Mahkememizce alınan ———- tarihli bilirkişi ek raporunda özetle; davacı ve davalı şirketlere ait ticari defterlerin sunulduğu, TTK 64. Madde hükümlerine göre dönem başı noter onaylarının yapılmış olduğu, davacı taraf ticari defterleri yönünden davalı tarafa ait borç bakiyesinin icra takibine konu asıl alacak tutarı ile örtüştüğü görülen ——oluştuğu, alacağa konu faturanın irsaliyeli olarak tanzim edildiği, teslim alan kısmında ——– yazdığı ve imzaya havi olduğu, davacı şirket tarafından ilgili döneme ait BS formu ile beyan edildiği, davalı taraf ticari defterleri yönünden davacı şirket ile ilişkili bir kayda rastlanmadığı, davalı tarafça sunulan vergi levhasına göre davalının——— tarihinde işe başladığı ve iştigal konusunun şehir içi, banliyö ve kırsal alanlarda kara yolu ile personel öğrenci vb. grup taşımacılığı(şehir içi personel ve okul servisleri vb) işi olduğu, davalı tarafın davacı tarafça düzenlenen faturaya konu emtiayı almadığını beyan ettiği ve faturadaki imzaya itiraz ettiği, taraflar arasında ticari ilişki olup olmadığı ve davalının söz konusu borçtan sorumlu olup olmadığına dair verilecek kararın takdirinin mahkemeye ait olduğu, davalı tarafın takibe konu borçtan sorumlu olduğu yönünde karar verilmesi halinde takip tarihinden evvel davalı şirketin temerrüte düşürüldüğüne dair ihtarname vb belge bulunmadığı görülmekle ilgili mevzuat hükümlerine göre asıl alacak tutarı için takip tarihi itibariyle ticari avans faizi yürütülebileceği kanaatine varıldığı bildirilmiştir.

Yapılacak görevler:
(A) Bilirkişi raporu metnine göre aşağıdaki soruları yanıtlayın.
(i) Dönem başı noter onayları hangi kanun maddesinin hükümlerine göre yapılmıştır?
(ii) Davacı şirket ilgili döneme ait faturayı hangi formla beyan etmiştir?
(iii) Asıl alacak tutarı için takip tarihi itibarıyla hangi faizin yürütülebileceği kanaatine varılmıştır?
(B) Bilirkişi raporu metninde davalının iştigal konusu olan grup taşımacılığının yapıldığı alanları eksiksiz sıralayın.
(C) Bilirkişi raporu metnini bıraktığı yerden devam ettirin.

Çıkarılan veriler:
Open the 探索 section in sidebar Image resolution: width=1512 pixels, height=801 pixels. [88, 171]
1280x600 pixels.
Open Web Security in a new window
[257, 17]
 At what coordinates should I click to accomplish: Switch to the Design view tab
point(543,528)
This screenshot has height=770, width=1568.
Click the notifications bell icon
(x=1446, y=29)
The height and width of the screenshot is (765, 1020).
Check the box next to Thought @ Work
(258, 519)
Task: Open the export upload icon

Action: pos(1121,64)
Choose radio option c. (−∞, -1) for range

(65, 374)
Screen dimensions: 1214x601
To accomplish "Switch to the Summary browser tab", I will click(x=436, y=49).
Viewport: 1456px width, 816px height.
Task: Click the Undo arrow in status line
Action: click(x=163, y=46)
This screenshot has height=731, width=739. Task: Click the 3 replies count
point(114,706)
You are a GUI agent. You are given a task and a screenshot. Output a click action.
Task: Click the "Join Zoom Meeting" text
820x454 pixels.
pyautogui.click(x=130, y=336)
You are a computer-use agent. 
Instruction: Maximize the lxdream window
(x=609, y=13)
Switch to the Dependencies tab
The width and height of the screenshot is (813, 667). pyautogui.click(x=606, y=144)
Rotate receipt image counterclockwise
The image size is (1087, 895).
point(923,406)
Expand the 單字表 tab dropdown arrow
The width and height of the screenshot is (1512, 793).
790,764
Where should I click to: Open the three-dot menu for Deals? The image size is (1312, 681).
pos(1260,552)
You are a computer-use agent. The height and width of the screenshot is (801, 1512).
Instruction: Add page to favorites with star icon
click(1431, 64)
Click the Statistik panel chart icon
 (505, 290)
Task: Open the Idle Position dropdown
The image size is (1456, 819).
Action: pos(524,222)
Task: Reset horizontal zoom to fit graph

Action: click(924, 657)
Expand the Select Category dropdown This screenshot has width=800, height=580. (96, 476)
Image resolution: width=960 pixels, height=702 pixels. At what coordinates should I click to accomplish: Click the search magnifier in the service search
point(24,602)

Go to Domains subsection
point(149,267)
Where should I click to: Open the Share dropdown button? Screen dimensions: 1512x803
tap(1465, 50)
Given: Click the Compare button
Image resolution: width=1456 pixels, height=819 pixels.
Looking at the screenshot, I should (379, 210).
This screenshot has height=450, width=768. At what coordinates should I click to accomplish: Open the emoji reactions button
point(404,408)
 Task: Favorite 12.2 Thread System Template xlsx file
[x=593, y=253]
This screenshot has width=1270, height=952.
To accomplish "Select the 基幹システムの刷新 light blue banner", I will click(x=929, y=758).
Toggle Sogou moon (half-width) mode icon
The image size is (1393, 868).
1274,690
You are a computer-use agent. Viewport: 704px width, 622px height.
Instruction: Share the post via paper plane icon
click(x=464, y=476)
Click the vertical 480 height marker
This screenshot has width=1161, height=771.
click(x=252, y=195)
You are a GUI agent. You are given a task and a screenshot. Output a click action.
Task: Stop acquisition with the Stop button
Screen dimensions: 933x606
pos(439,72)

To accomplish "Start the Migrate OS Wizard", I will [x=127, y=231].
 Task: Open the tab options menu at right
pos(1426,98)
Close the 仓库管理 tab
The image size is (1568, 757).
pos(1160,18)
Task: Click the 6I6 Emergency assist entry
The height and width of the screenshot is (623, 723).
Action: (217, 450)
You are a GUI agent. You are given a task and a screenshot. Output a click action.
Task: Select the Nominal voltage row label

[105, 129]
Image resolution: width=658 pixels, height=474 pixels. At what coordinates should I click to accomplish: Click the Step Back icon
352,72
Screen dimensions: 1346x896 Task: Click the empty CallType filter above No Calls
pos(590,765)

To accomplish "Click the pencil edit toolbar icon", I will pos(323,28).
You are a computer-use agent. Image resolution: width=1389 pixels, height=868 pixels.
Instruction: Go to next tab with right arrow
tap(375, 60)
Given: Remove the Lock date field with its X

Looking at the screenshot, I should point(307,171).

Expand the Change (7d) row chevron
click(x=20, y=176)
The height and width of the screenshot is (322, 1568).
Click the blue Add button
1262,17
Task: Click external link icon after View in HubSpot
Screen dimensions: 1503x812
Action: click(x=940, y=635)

Beklenen yanıtlar:
(A)
(i) TTK 64. Madde
(ii) BS formu
(iii) Ticari avans faizi

(B) Şehir içi, banliyö ve kırsal alanlar

(C)
Davalının faturadaki imzaya itirazı nedeniyle davacı vekiline takibe ve davaya konu irsaliyeli fatura aslını sunmak üzere süre verilmiş ve mahkememizce imza incelemesine karar verilmiş ise de davacı vekili ——– tarihli celsede davalının adı yazmakta ise de irsaliyeyi imzalayanın başka kişi olduğunu, ancak davalının ismini yazarak imzaladığını, imzanın davalıya ait olmadığını, taraflar arasında bu hususa ilişkin herhangi bir imza incelemesi yapılmamasını, bu nedenle fatura aslını sunmadıklarını, dosyadaki mevcut deliller dikkate alınarak davanın kabulüne karar verilmesini, mahkeme aksi kanaatte ise yemin delili olduğunu ve yemin metnini sunmak üzere süre verilmesini talep etmiştir.
İlgili ——— müzekkere yazılarak BA formu celbedilmiş; yapılan incelemede uyuşmazlığa konu faturanın davalı tarafça BA bildiriminin yapılmadığı anlaşılmıştır.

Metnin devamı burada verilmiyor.